Most of the feluccas currently in service seem to be catering to the tourist trade, but later we were to see some that looked convincingly ratty, and which we assumed were still working boats.
We assembled at the side of the River Anuket away from shore, and the feluccas pulled right up alongside for us to climb in. The seats were shaded with a fabric awning,
and the river breeze felt cool and it was just lovely. It was about 3:30 or 4:00 in the afternoon by this time, so the light was going deep gold.
As we sailed around, we chatted with one another and with Ihab.
He ended up regaling us with a hilarious story about what happened 20 years ago when he went out to his family's farm near Cairo, on reclaimed desert land that hadn't been reclaimed that long. He ran into a small Egyptian wolf. Truly believing that story about how wolves only attack in packs, he shouted and threw stones at it. Surprise! It didn't run away; it growled and went for him. He "ran like a gazelle" back to his Jeep, but whoops! he'd left his key ring where he'd been working on some equipment. The Jeep was unlocked, so he had a refuge, but the wolf kept him "treed" until morning (and a desert night is freezing.) The icing on the cake here is that the next month he went through the exact same routine again, except this time the wolf curled up on the roof of the Jeep and slept there! Some people never learn.
Sailing around like this was just what I needed because it let me unwind from all the hurry-hurry-hurry of the past few days. Also, one of the big differences between Upper and Lower Egypt is the quiet. There are so many fewer people here, and no detectable industry, very little traffic, so there's not much pollution of any description, air or noise.
Here's the River Anuket seen from our felucca.
Pretty, eh?

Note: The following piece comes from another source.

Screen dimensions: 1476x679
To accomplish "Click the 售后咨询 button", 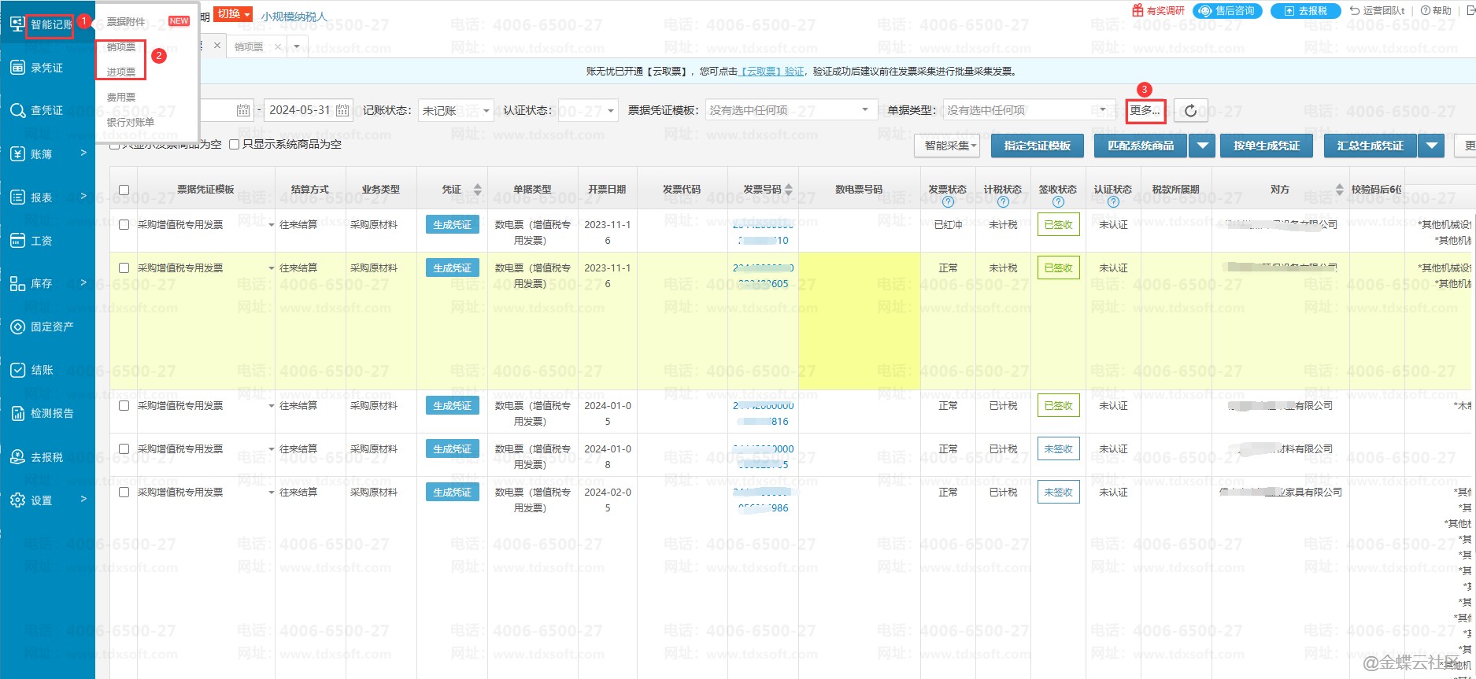I will [1227, 11].
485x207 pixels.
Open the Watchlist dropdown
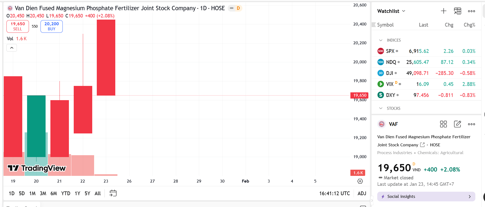pos(391,11)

We sailed between Elephantine Island Kitchener's Island, and admired the Botanical Garden on the latter.
We got becalmed on the back side of Kitchener's Island and they had to send a motorboat to pull us out!
We also saw a little kid
in the tiniest little boat made out of tin, with stiff cardboard hand-paddles. He paddled over to the felucca and caught a free ride, hanging on to the side, until the boat driver made him let go.
When we got back to the River Anuket they met us with moist washcloths again, and then we scurried around getting ready for dinner. The dining room, by the way, is on the lowest deck, and its windows are only a little above water level.
Breakfast and lunch were buffet, with sit-down dinners usually having a choice of two entrees.
After dinner I caught the last 20 minutes of the Nubian Show in the Lounge. (There's entertainment almost every evening.) Dad stuck his head in the door but decided he'd rather get some sleep; I sat down in a chair in the back and was promptly drafted to participate in a silly dance number with a Nubian guy in a grass skirt. It was quite hilarious. There's a guy filming all this entertainment for a DVD that he'll burn and have ready when we debark; Dad is now going to have to buy one.